Cá entre nós
Nem toda presença paterna começa com um laço de sangue. Algumas começam com a escolha de estar.
Vamos Pacificar
Tema:
Família, Vínculos, Presença, Cuidado
Um olhar do Vamos Pacificar
Hoje é Dia dos Pais.
Para algumas pessoas, a palavra “pai” traz imediatamente um rosto, uma voz, uma lembrança boa. Para outras, traz saudade. Para algumas, ausência. Para outras, uma história que ainda dói.
E há também quem tenha encontrado a experiência do cuidado paterno em outros lugares.
No avô que esteve presente. No padrasto que escolheu ficar. No tio, no irmão mais velho, no padrinho, no amigo que virou referência. No pai afetivo que construiu um vínculo que não precisava de sobrenome em comum para ser verdadeiro.
Há mães que, por tantas circunstâncias da vida, ocuparam também esse lugar. Há famílias formadas de maneiras muito diferentes daquelas que costumávamos desenhar quando crianças.

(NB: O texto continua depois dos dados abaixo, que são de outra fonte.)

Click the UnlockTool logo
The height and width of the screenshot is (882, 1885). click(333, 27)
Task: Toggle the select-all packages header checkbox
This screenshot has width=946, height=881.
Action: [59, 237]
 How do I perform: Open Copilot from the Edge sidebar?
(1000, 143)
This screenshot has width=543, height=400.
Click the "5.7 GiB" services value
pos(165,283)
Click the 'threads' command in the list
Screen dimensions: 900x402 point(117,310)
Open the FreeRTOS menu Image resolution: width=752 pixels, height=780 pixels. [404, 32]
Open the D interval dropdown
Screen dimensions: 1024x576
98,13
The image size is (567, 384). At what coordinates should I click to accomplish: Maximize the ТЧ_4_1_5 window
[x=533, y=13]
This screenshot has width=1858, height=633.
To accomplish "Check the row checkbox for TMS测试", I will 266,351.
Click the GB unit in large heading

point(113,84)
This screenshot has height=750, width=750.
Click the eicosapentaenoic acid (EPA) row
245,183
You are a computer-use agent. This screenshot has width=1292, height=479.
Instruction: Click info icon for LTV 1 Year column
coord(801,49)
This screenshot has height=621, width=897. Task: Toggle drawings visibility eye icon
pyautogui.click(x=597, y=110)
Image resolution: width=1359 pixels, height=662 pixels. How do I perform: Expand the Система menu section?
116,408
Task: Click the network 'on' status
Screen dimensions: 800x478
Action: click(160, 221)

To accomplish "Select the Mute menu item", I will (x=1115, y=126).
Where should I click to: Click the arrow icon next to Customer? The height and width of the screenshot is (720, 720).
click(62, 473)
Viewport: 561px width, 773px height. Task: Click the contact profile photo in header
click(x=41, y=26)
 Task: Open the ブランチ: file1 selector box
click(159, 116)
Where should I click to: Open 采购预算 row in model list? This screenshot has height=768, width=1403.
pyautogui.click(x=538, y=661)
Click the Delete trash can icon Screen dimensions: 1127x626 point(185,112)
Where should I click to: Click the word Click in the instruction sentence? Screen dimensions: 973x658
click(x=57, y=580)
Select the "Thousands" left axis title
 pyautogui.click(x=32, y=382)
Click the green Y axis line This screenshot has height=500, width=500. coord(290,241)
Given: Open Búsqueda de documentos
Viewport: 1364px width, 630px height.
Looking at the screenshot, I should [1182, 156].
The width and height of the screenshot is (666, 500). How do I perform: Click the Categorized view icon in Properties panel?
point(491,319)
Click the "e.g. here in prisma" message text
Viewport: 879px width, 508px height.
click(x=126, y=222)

Talvez por isso hoje seja também uma oportunidade para ampliar o significado da palavra pai.
Paternidade pode ter relação com origem, mas também pode ser construída em presença.
Está em quem ensina e permite aprender. Em quem orienta sem controlar. Em quem protege sem impedir que o outro cresça. Em quem reconhece quando erra. Em quem aparece quando é necessário. Em quem consegue dizer “estou aqui” e fazer com que essas duas palavras sejam verdadeiras.
Nem todo pai é de sangue.
Nem todo vínculo de sangue consegue ser presença.
E talvez algumas das relações mais importantes da nossa vida sejam justamente aquelas em que alguém escolheu ocupar um lugar de cuidado.
Hoje, no Dia dos Pais, o nosso abraço cabe em todas essas histórias.
Nas bonitas e nas difíceis.
Nas que continuam sendo escritas e nas que ficaram na memória.
Porque famílias são muitas.
E o amor que cuida também tem muitas formas.
Para refletir
Quando você pensa em alguém que exerceu uma presença paterna importante na sua vida, o que essa pessoa fez que permanece em você até hoje?
Talvez a resposta diga muito mais sobre paternidade do que qualquer definição.
Experimente hoje
Se essa pessoa ainda estiver por perto, diga a ela qual foi a diferença concreta que sua presença fez na sua vida.
Em vez de apenas “Feliz Dia dos Pais”, experimente completar:
“Tem uma coisa que aprendi com você e talvez nunca tenha te contado...”
Pode ser uma conversa que valha a pena guardar.